Geography
- Location: Khan Yunis, Gaza Strip, Palestine
- Coordinates: 31°20′50″N 34°17′35″E﻿ / ﻿31.3471°N 34.2930°E

History
- Opened: 1960

= Nasser Hospital =

Hospital in Khan Yunis, Gaza Strip, Palestine

The Nasser Hospital (Note: Note: "Nasser" (ناصر) and "Nasr" (نصر) are close, but different words, sometimes confused in press in the names of hospitals, e.g., here.) (or Nasser Medical Complex) is one of the largest hospitals in the Gaza Strip, Palestine.

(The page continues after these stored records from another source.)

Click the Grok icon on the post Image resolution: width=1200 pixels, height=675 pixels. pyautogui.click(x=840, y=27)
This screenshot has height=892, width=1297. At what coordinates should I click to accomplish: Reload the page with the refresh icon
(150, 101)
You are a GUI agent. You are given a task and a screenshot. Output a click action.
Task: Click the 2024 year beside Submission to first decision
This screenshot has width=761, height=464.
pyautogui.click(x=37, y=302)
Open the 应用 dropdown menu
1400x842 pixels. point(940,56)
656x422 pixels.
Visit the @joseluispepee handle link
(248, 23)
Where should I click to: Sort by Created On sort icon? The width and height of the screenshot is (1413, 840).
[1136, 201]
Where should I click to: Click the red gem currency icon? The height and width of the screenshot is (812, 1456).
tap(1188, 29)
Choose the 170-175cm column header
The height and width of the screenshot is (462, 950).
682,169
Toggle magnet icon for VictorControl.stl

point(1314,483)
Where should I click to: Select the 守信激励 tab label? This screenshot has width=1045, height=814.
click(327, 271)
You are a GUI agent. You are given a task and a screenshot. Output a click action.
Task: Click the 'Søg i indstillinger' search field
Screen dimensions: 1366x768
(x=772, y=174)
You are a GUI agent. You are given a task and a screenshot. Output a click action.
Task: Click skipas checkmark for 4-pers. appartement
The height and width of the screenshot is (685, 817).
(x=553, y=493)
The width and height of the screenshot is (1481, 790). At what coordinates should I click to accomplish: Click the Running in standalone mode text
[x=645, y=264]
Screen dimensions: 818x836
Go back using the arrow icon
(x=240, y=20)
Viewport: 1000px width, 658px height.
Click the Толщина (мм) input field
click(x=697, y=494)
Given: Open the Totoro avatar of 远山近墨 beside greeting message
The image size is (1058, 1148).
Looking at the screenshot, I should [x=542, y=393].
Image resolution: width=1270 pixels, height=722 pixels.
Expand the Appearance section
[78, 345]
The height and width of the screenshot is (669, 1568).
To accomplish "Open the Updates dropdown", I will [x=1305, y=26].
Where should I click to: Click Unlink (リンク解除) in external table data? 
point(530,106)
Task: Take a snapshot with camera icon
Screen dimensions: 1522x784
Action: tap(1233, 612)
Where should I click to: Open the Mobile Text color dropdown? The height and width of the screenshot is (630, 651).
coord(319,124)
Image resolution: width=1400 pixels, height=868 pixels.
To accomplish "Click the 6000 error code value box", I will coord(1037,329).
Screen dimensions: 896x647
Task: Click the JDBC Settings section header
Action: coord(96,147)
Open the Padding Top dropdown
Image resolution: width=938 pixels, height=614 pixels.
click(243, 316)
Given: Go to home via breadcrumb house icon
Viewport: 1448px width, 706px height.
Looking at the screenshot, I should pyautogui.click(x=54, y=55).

During the Gaza war, Nasser was one of the final active hospitals in Khan Yunis in the southern Gaza Strip, and was one of the last functioning hospitals in all of Gaza.

==History==
In 1957, during the Egyptian occupation of the Gaza Strip, the Egyptian authorities built Nasser Hospital on the site of a quarantine and febrile disease hospital established by the British Mandate government in the 1940s. The hospital opened its doors in 1960 and was named after former Egyptian President Gamal Abdel Nasser.

In 1972, the hospital closed for construction to double its capacity from 112 beds. It reopened in February 1974. In December 1984, the Israeli authorities closed down the orthopedic department due to contamination and transferred its activities to Al-Shifa Hospital.

==Gaza war==

The hospital was shelled multiple times throughout the war. The international media reported on the death of a 13-year-old amputee, Donia Abu Mohsen, who had survived a previous Israeli airstrike that killed her entire family. According to a freed Israeli hostage who had been held there, the hospital was used by Hamas to hide hostages kidnapped during its October 7 attack on Israel.

In early 2024, as Israeli forces advanced, bombing around the hospital intensified, sparking worries that the hospital would have to shut down. According to a report by The Guardian on 19 January 2024, fighting had come within metres of Nasser Hospital, which was described as the largest hospital still working in Gaza: "It has been receiving hundreds of wounded patients every day since the fighting shifted to the south last month. There are fears it could be forced to close because of Israeli bombardments and evacuation orders. The IDF said it had credible intelligence that Hamas militants were hiding in the hospital, some posing as medical staff, and that Israeli hostages or bodies of Israeli hostages were being held there. Israeli soldiers entered the hospital on 15 February 2024. Five patients died after Israeli forces cut power to the hospital during the raid. On 18 February, the World Health Organization said the hospital could no longer serve its patients, and that the hospital was no longer functional. Tedros Adhanom Ghebreyesus attributed the hospital's inability to continue operating to the Israeli siege and raid.

As of 23 February 2024, the hospital no longer had food or water and had no oxygen for patients. The Gaza Health Ministry attributed thirteen patient deaths to the lack of electricity and oxygen at the hospital. In July 2024, Javid Abdelmoneim, a doctor with Médecins Sans Frontières, reported conditions at the Nasser Hospital, stating, "I've worked in mass casualties around the world and the smell of blood is the same wherever you are. But here in Gaza, the horror really hits home." In an interview, Abdelmoneim stated that hospital staff were required to prioritize urgent surgeries. In July 2024, Doctors Without Borders again warned the Nasser Hospital was at risk as fighting approached.

===Mass graves===

In late April, a mass grave containing nearly 300 bodies was discovered following the withdrawal of Israeli forces earlier in the month, according to Gazan civil defence workers. In regards to the April 2024 reports of mass graves, the IDF has stated that any “claim that the IDF buried Palestinian bodies is baseless and unfounded.” The IDF told CNN that during its operation “in the area of Nasser Hospital, in accordance to the effort to locate hostages and missing persons, corpses buried by Palestinians in the area of Nasser Hospital were examined.” They further stated that “Bodies examined, which did not belong to Israeli hostages, were returned to their place.